----- Records shown -----

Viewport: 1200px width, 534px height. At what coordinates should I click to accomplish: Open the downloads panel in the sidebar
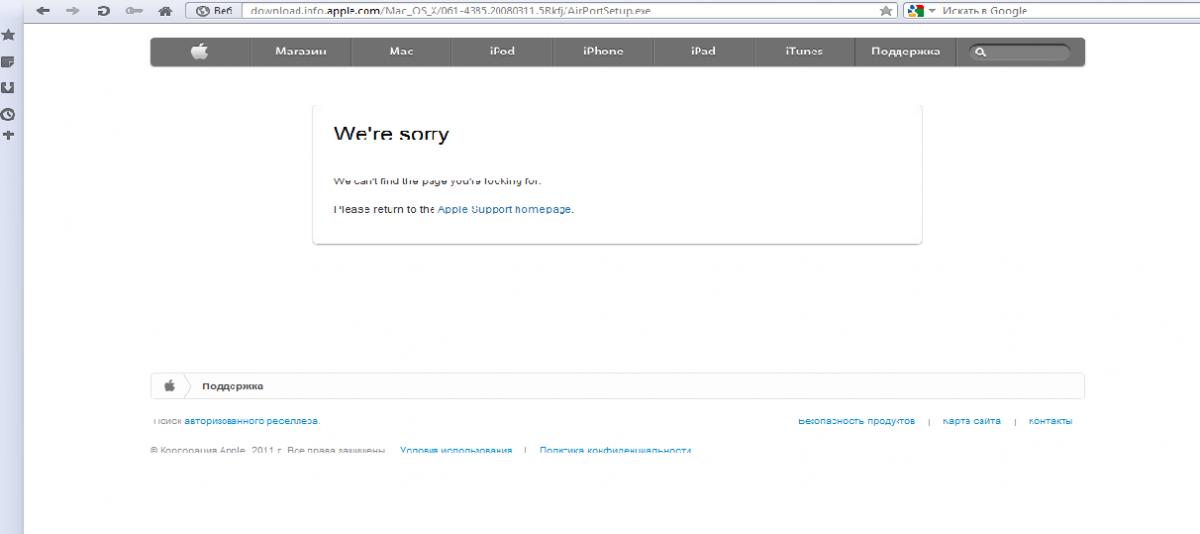coord(8,87)
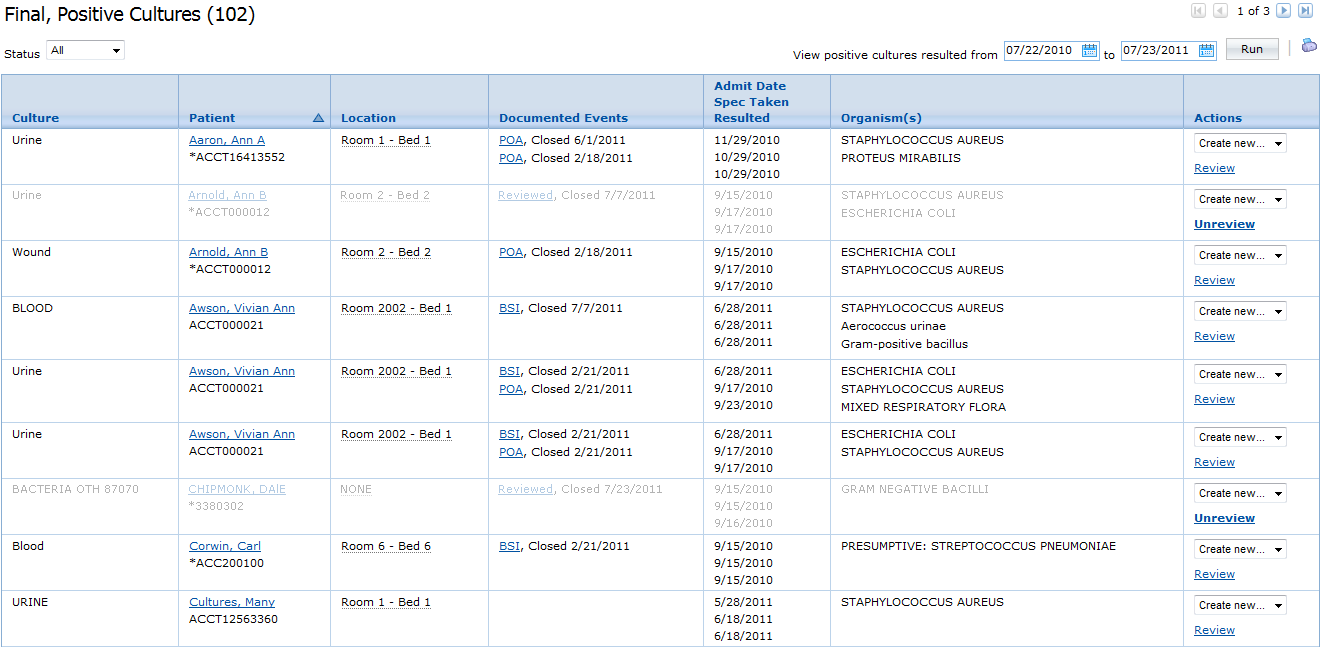This screenshot has height=647, width=1320.
Task: Run the positive cultures query
Action: tap(1252, 50)
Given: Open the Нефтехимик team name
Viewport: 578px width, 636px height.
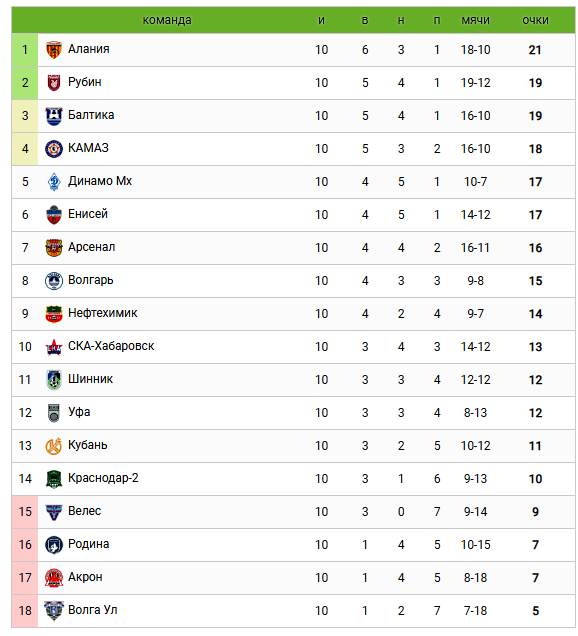Looking at the screenshot, I should pos(103,313).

-----

■ **Request**: Copy out every line of the listing above word for word, omitting the pictures.

■ **Final result**:
Viewport: 1200px width, 534px height. At what coordinates should I click to accomplish: Open the downloads panel in the sidebar
coord(8,87)
This screenshot has height=647, width=1320.
Task: Run the positive cultures query
Action: tap(1252, 50)
Given: Open the Нефтехимик team name
Viewport: 578px width, 636px height.
Looking at the screenshot, I should pos(103,313).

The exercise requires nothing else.